Jane Fonda Jane Fonda, who is a two-time Academy Award winner, was a prominent opponent to the Vietnam war and civil rights activist before becoming a supporter of feminist causes. Often regarded as the most radical women in Hollywood, her decades-long activism on a range of issues cannot be underestimated. Heavily involved in the V-Day movement, which works to stop violence against women and girls, today her central preoccupation is the climate crisis. In October 2019, she moved to Washington, D.C., and launched, with Greenpeace, Fire Drill Fridays. For 14 consecutive Fridays, Fonda and other activists held rallies and participated in acts of civil disobedience on Capitol Hill (she was arrested five times).
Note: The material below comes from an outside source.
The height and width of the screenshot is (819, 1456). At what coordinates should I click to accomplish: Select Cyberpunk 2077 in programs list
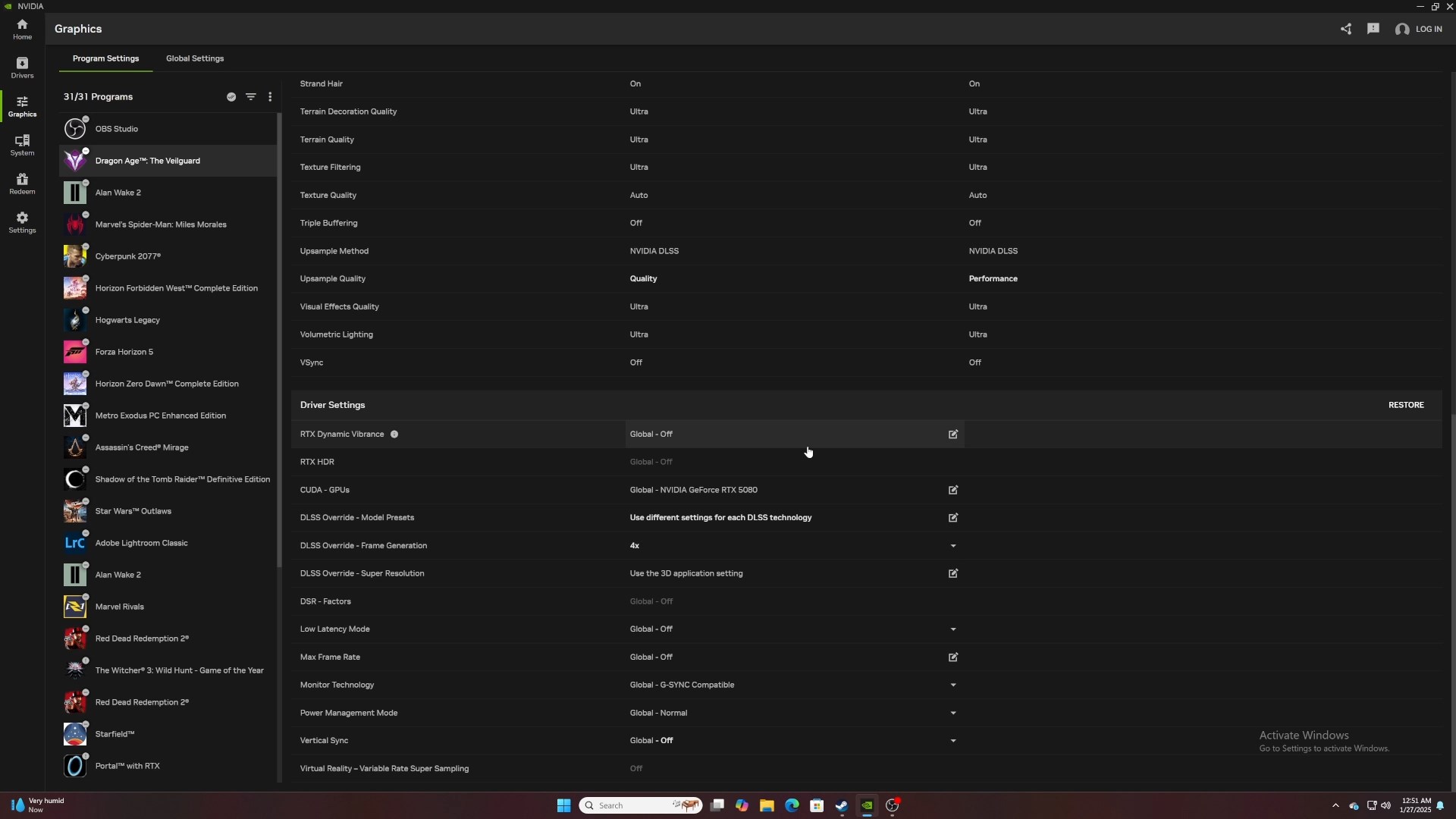[128, 256]
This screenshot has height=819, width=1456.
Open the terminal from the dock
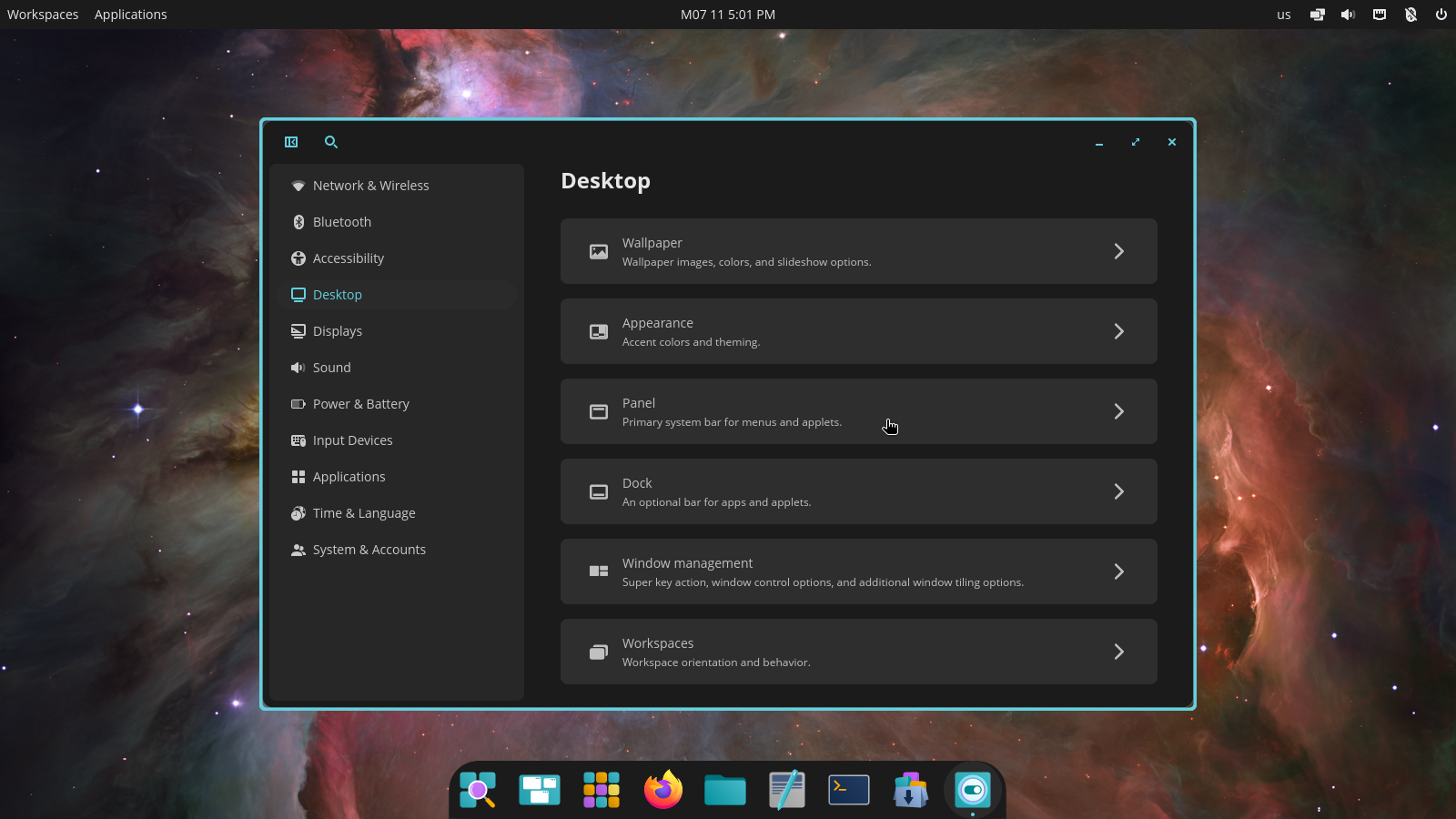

Audrey Hepburn The impact Hepburn had, and continues to have, on pop culture is immeasurable. But it is her humanitarian legacy that is even more colossal. Hepburn lived by the philosophy of putting others before herself. She became a UNICEF Goodwill Ambassador in 1998. Her first mission was in Ethiopia where she visited an orphanage that housed 500 starving children. “People in Ethiopia and Sudan don’t know Audrey Hepburn,” Hepburn fondly admitted, “but they recognize the name UNICEF. Hepburn was one of the most powerful ambassadors that UNICEF ever had. Because her popularity matched her talent for public speaking, governments and the general public were made aware of the deathly and dire situations of suffering children. An extraordinary inspiration, Hepburn epitomized what it meant to give back to the people less fortunate than ourselves.